- Born: June 4, 1980 (age 45) Andrews Air Force Base, Maryland
- Education: San Francisco State University, School of the Art Institute of Chicago
- Website: http://elizabethaxtman.com/

= Elizabeth Axtman =

American artist

Elizabeth Axtman is an American artist who uses video, photography, performance, and painting to explore "the complexities of race and humor."

== Early life ==
Axtman was born on Andrews Air Force Base in Maryland in 1980. Her mother is Afro-Panamanian and her father is German. She received her BA in photography from San Francisco State University in 2004 and her MFA in photography from the School of the Art Institute of Chicago in 2006. She also participated in Skowhegan School of Painting and Drawing in 2006 Summer Residency Program. She lives and works in Oakland, California.

== Work ==
Axtman is interested in exploring and molding historical and contemporary representations of American racialization, including the sub-themes of racial passing and the trope of the tragic mulatto. Several of her pieces involve reworking found video and audio, and she often inserts herself—her voice, her face—into her work. In noting that her work draws comedic inspiration from the likes of Richard Pryor and Paul Mooney, she has stated that: "Humor has always been a part of what I do. It helps me to talk about things, but it keeps me safe too."

In her 2005 video American Classics, Axtman stares into the camera at close range and mouths the words to various racially charged film dialogues and monologues, including snippets from the 1934 movie Imitation of Life. Axtman's constant artistic forays into the rhetoric of race suited her work for Black Is, Black Ain't, a group show currently on view at the Museum of Contemporary Art Detroit. Black Is, Black Ain't, which culls its title from Ralph Ellison's Invisible Man, and which features Axtman's American Classics, seeks to examine the contemporary moment, where the cultural production of so-called “blackness” is concurrent with efforts to make race socially and politically irrelevant.

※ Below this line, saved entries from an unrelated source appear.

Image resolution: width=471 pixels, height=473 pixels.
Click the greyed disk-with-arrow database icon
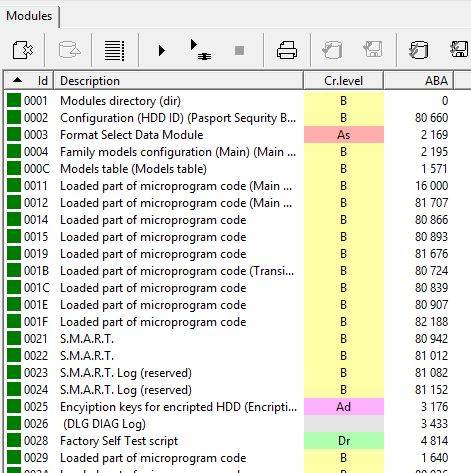(70, 50)
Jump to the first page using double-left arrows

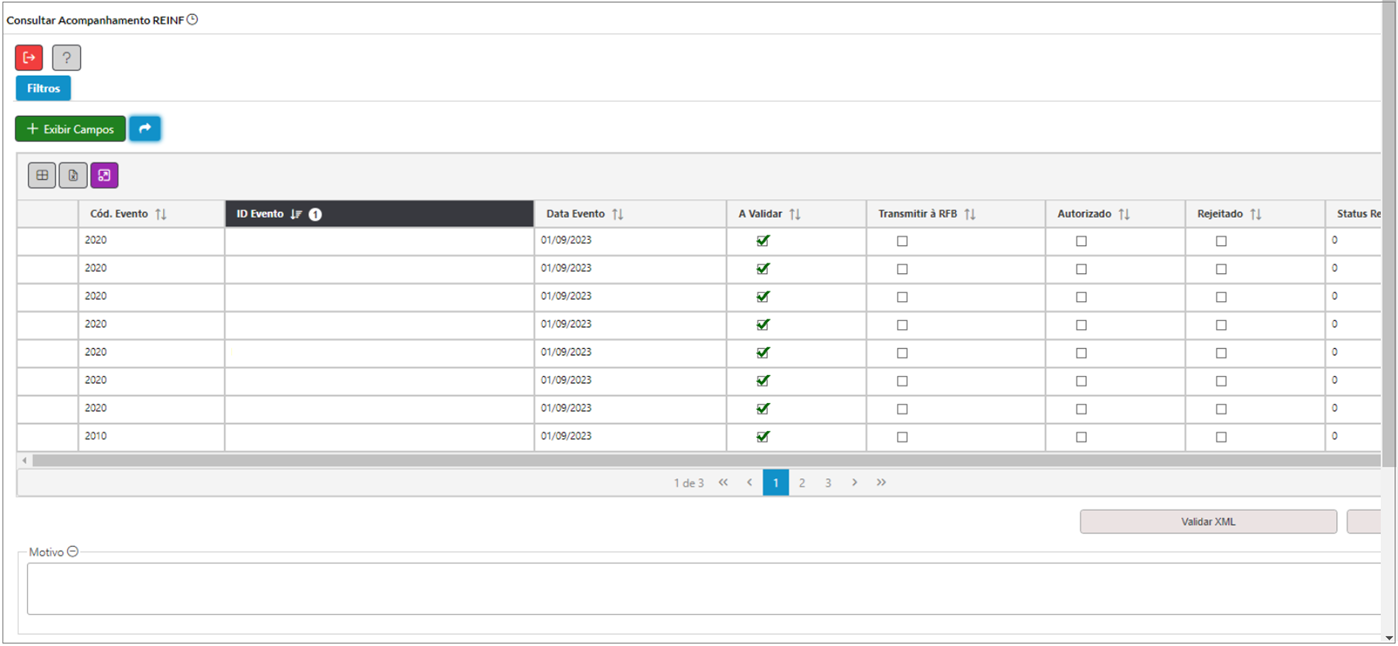[x=723, y=483]
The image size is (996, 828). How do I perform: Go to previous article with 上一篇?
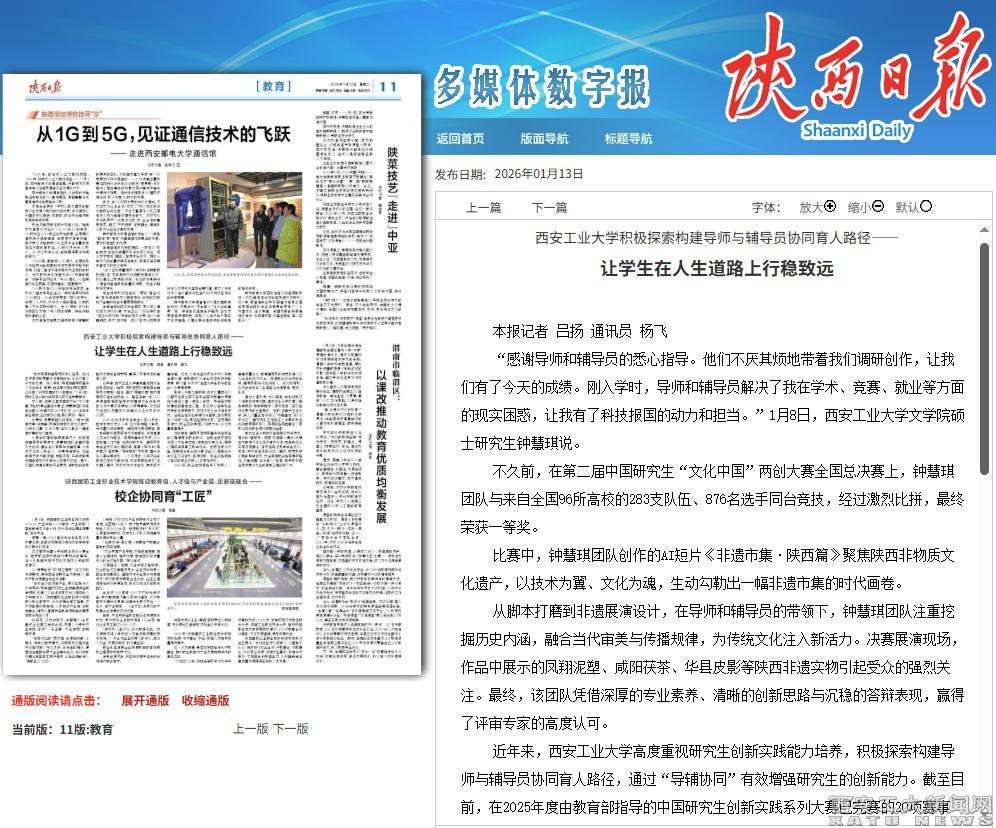tap(484, 208)
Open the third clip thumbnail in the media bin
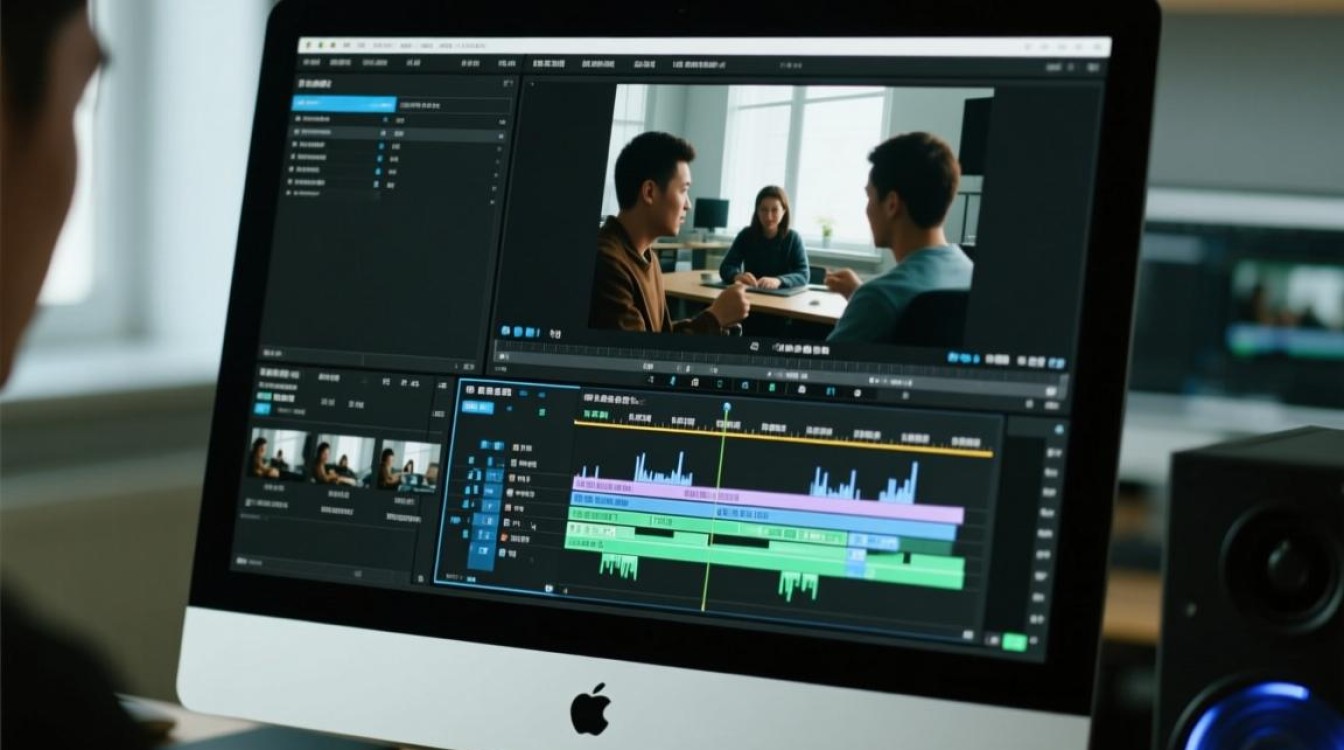Image resolution: width=1344 pixels, height=750 pixels. 409,466
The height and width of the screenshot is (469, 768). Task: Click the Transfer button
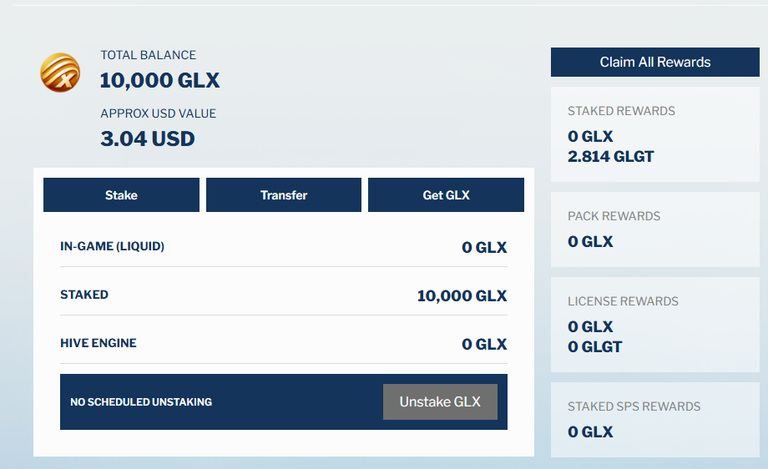pyautogui.click(x=284, y=195)
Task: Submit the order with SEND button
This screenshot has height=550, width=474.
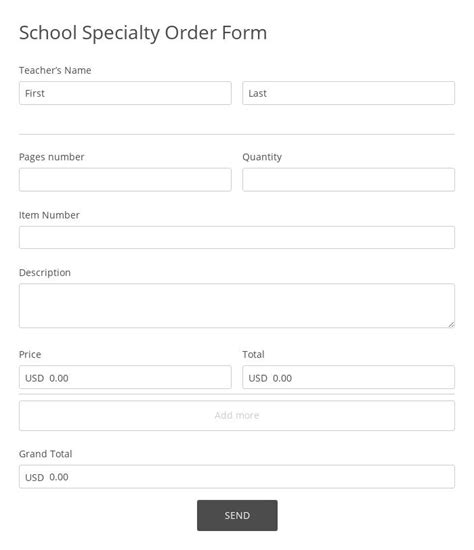Action: pyautogui.click(x=237, y=515)
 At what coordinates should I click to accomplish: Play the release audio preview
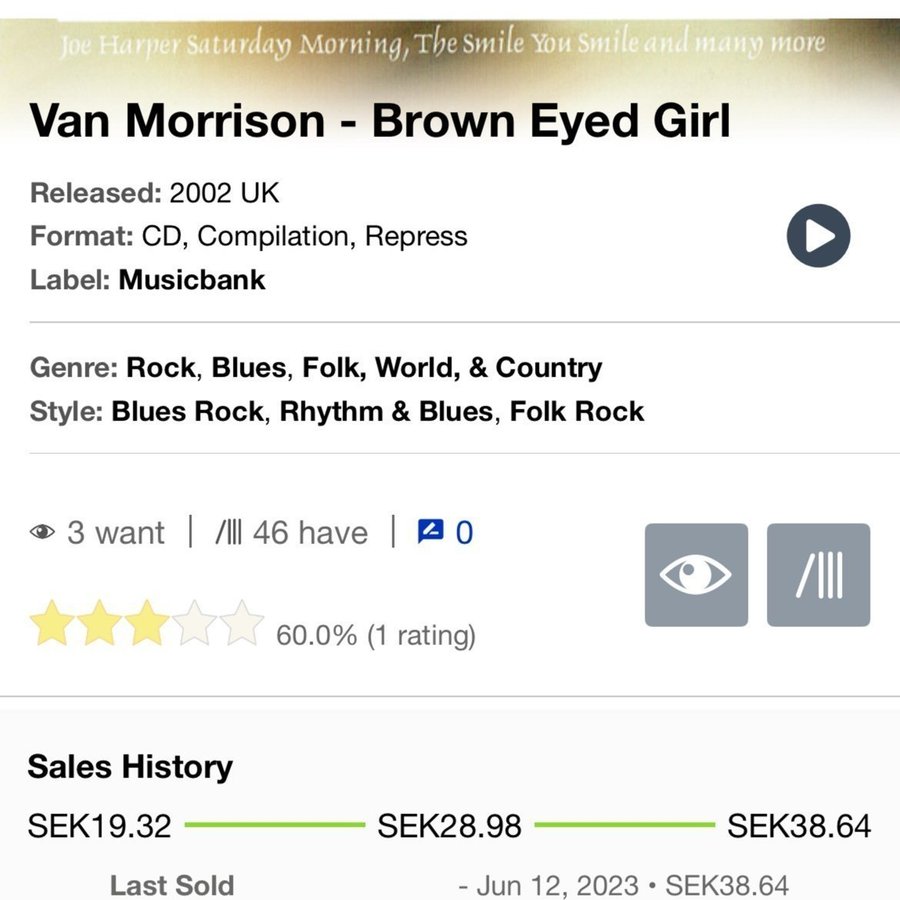point(818,236)
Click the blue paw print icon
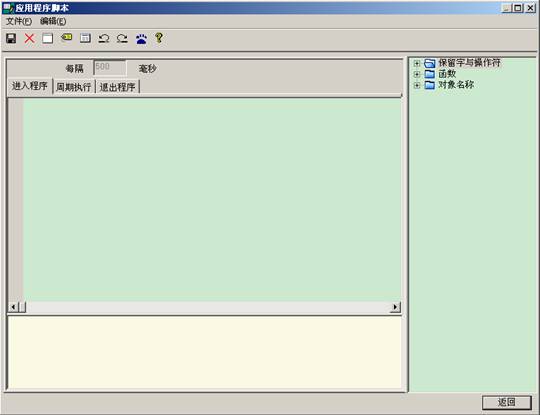 point(141,39)
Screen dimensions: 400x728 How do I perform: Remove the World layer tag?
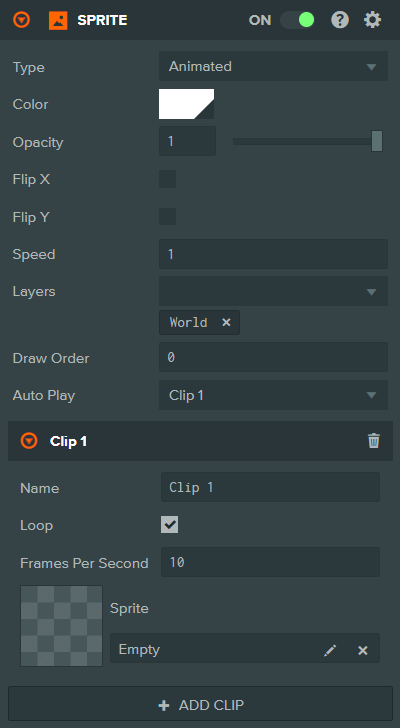point(226,322)
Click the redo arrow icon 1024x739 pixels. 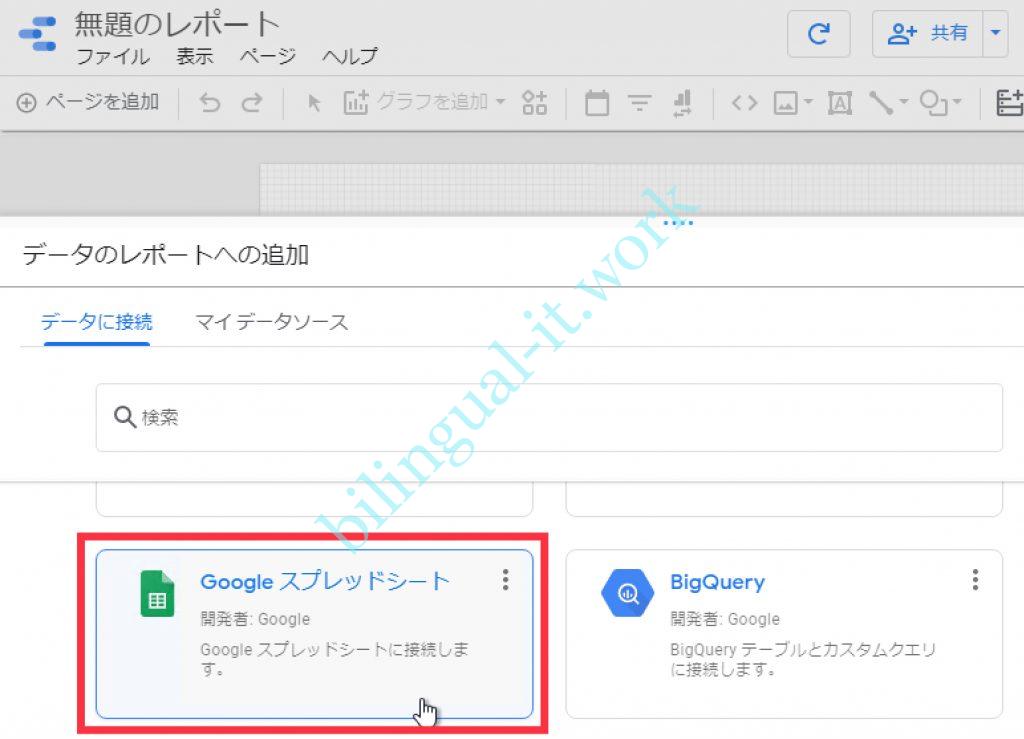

The 2006 video Where’s The Party At? depicts Axtman, in a white track suit, dancing around a burning cross as the video's eponymous dance track (a song by R&B group Jagged Edge) plays in its entirety. The video was shot on the grounds of the Skowhegan School of Painting and Sculpture in Maine, where Axtman was an artist in residence in 2006. In an interview about Where's The Party At?, Axtman admitted: "I really got into the historical meaning of burning a cross... When [the Ku Klux Klan] burn it within their little crew of white people in little dresses, there’s such [a] meaning of spirituality and brotherhood and their white pride. Then they put it in black people’s yards to [say] 'I hate you nigger, get away.' So it has this really weird double meaning. It was really important for me to feel like I was mocking their sacredness. That was the best part for me...making a joke out of their hatred."

Elizabeth Axtman is a recipient of the Skowhegan Endowment for Scholarship Foundation for her 2006 residency there, a Franklin Furnace Fund grant, and was an artist-in-residence with Harvestworks in NYC 2012.

Axtman also produces paintings, drawings and mixed media works. She has cited Otabenga Jones, Kehinde Wiley, Guillermo Gomez-Pena, and Adrian Piper as artistic inspirations.

== Exhibitions ==
Video work by Axtman was on view at The Studio Museum in Harlem from February 13 through March 15, 2009. Axtman's work has been exhibited at the Contemporary Arts Museum Houston, the Museum of Contemporary Art Cleveland, the Hyde Park Art Center, the Renaissance Society, the Spelman College Museum of Fine Art, and many other museums and galleries.